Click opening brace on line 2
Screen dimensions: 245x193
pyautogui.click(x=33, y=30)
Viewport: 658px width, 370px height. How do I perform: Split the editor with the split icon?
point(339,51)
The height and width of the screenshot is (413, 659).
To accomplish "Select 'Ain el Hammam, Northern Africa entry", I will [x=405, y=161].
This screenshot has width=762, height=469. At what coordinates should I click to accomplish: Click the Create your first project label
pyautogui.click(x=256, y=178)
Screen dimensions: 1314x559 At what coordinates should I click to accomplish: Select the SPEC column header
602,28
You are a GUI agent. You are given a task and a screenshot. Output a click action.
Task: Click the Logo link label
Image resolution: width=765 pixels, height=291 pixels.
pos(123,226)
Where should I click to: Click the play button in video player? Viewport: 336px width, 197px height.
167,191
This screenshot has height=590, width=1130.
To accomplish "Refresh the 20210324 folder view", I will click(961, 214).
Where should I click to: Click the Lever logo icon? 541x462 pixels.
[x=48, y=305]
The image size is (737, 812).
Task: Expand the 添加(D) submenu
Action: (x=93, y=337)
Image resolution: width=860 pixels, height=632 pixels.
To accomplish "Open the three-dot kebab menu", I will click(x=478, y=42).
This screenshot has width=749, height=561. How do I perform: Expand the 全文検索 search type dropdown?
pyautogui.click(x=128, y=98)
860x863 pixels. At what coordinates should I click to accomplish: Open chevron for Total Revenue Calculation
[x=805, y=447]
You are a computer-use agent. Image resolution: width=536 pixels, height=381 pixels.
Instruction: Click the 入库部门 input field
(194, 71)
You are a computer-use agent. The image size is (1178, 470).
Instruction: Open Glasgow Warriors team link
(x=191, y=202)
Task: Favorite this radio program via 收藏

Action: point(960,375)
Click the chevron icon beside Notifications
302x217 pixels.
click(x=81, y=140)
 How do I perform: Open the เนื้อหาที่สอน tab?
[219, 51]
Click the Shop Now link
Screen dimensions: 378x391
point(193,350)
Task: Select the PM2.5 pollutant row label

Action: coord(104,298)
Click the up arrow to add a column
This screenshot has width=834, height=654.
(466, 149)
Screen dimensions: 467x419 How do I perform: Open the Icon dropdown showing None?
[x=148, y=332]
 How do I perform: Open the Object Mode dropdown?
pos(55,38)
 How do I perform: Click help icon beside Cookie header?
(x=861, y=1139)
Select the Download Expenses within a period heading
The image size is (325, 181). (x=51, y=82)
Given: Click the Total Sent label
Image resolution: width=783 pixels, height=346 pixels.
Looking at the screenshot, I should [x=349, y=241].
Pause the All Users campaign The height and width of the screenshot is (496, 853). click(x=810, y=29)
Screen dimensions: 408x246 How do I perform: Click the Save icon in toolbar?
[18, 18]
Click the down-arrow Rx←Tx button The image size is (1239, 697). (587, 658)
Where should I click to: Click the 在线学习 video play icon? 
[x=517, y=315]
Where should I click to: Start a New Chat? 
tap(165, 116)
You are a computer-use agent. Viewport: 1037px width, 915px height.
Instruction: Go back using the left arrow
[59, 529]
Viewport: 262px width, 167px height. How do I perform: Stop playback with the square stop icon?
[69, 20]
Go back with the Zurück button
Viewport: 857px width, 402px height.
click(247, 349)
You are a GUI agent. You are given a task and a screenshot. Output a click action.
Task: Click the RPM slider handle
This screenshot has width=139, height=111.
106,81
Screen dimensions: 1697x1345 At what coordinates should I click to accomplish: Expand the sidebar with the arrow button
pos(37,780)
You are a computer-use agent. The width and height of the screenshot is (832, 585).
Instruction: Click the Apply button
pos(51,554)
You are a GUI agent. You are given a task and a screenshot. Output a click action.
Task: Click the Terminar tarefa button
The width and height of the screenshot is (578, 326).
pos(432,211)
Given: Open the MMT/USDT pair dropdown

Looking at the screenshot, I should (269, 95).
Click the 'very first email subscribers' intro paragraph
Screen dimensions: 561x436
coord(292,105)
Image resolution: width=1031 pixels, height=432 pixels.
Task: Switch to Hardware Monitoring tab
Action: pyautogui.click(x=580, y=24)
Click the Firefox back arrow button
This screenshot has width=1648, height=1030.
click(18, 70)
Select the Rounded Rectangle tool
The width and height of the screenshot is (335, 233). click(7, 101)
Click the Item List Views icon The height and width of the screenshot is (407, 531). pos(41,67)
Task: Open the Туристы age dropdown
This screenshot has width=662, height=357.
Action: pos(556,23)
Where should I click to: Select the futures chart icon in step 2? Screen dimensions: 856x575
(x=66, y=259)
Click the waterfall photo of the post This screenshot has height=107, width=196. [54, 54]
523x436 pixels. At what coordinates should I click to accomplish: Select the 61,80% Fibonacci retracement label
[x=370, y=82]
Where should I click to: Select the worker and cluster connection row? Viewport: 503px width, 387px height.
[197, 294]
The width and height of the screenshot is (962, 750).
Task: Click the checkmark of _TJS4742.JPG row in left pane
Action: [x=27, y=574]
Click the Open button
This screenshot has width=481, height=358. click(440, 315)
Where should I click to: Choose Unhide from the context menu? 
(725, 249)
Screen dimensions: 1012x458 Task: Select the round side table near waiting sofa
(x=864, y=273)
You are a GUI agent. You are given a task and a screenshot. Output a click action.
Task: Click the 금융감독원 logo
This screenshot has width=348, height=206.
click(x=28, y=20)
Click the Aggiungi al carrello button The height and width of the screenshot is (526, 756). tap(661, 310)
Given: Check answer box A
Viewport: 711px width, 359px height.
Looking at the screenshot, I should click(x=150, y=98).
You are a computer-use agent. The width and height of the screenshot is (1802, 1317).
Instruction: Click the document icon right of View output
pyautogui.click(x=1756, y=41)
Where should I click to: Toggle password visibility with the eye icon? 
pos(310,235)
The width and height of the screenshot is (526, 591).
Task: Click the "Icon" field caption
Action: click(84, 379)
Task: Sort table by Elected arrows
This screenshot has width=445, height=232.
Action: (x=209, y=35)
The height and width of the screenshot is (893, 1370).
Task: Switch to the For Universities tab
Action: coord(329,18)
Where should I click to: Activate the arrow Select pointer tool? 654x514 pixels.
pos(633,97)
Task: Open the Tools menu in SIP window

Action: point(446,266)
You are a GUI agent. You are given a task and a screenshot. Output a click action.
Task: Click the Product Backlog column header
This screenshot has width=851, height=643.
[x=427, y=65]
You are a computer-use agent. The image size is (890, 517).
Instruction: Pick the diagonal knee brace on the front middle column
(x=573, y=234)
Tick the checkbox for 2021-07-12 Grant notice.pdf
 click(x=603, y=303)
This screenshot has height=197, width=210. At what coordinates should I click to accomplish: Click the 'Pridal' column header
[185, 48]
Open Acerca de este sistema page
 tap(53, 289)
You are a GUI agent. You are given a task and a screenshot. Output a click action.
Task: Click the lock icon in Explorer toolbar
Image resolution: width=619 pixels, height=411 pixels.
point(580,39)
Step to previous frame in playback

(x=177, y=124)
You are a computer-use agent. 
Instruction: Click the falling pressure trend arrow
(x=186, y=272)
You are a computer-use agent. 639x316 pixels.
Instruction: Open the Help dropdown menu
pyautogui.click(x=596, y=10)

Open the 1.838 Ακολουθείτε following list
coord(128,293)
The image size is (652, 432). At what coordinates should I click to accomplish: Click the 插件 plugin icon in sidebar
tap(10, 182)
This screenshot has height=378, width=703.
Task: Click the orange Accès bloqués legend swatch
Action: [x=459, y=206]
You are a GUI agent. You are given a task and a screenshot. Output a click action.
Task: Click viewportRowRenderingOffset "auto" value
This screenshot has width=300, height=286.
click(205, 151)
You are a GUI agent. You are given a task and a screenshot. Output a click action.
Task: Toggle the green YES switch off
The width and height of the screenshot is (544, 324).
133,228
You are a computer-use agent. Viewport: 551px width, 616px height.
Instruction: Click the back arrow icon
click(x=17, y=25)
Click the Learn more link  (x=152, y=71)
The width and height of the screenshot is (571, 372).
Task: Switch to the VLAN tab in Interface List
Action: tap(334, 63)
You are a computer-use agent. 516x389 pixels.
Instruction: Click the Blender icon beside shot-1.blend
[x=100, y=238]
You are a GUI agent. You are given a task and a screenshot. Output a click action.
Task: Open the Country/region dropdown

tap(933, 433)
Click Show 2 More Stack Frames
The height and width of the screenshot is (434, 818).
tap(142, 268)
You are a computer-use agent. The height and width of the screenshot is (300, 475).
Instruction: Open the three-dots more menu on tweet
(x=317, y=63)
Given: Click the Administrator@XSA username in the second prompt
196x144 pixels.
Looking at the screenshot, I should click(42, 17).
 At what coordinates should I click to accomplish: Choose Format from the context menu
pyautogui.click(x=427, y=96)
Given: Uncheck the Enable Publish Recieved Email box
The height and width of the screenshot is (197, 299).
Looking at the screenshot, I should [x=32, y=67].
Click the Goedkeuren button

....

» Set problem
Edit the listing from the line with "Given: Uncheck the" through its end: replace "button" with "control" and keep everything else the same.

» Answer to this exercise
Given: Uncheck the Enable Publish Recieved Email box
The height and width of the screenshot is (197, 299).
Looking at the screenshot, I should [x=32, y=67].
Click the Goedkeuren control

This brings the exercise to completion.